La lecture induite par ce véritable début de la narration peut être déterminée comme la lutte de deux stratégies différentes : la stratégie de séduction menée par Roald Dahl sous la guise d’un narrateur plus ou moins fiable et la stratégie de suspicion menée par le lecteur vigilant. D’une part, le narrateur-personnage promet la vérité à son lecteur qui doit volontairement croire aux sorcières, mais d’autre part, le lecteur demeure en alerte, car l’identité du narrateur est explicitement problématisée dans la parenthèse.
En réalité, l’enjeu d’un tel travail de confrontation sera de dégager en quoi l’identification avec le petit héros permet au lecteur de construire sa propre identité, sans tomber dans le donquichottisme ou dans le bovarysme. Il s’agit notamment de montrer « comment les expériences de la pensée suscitées par la fiction contribuent (…) à l’examen de soi-même dans la vie réelle ».

• **Consigne**:
Prolongez le texte sur le narrateur et le lecteur chez Roald Dahl, à partir de sa dernière phrase.

• **Données enregistrées**:

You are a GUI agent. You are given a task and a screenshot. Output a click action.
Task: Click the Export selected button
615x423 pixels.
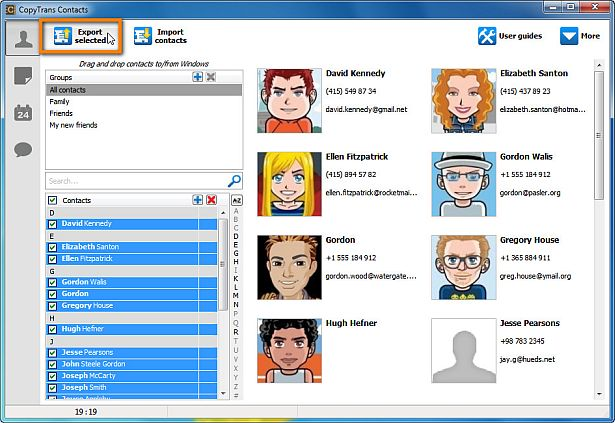click(82, 38)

• **Corrigé**:
Parmi toutes les fictions littéraires, le roman d’apprentissage met le plus à l’épreuve l’identité narrative, puisque l’intrigue est mise au service du personnage, comme peut tout à fait être l’exploitation pédagogique de Sacrées Sorcières. Dans ce livre, l’identité narrative du petit garçon est mise à rude épreuve et la variation imaginative que la métamorphose permet d’opérer se déploie dans l’histoire tout entière, construisant ainsi le caractère du personnage principal de manière progressive.
Le lecteur apprend que l’identité de l’homme est double, car elle se compose d’âme et de corps. Par ailleurs, la grand-mère définit son petit-fils par le terme « souriceau-enfant », tandis que Bruno, jeune garçon boulimique qui a également été transformé en souris, semble être réduit à sa condition corporelle. La surprise du héros face à sa transformation reprend donc un mythe anthropogonique selon lequel l’être humain est incompréhensible à lui-même.
L’inspiration de Roald Dahl
Roald Dahl n’hésite pas à piocher dans de multiples éléments afin de créer ses histoires. Dans Sacrées Sorcières, il s’appuie sur les nombreux contes et légendes traitant des sorcières et autres créatures fantastiques pour planter son décor. Dans le récit, la grand-mère est norvégienne et connaît énormément de choses sur les sorcières. Par ailleurs, il y est dit que les premières sorcières viendraient de Norvège. Justement, les parents de Roald Dahl étaient norvégiens et, enfant, il passait ses vacances d’été dans la famille de sa mère en Norvège, d’où il a préservé de beaux souvenirs. L’auteur se serait donc servi de son vécu afin de concevoir une trame à ses histoires.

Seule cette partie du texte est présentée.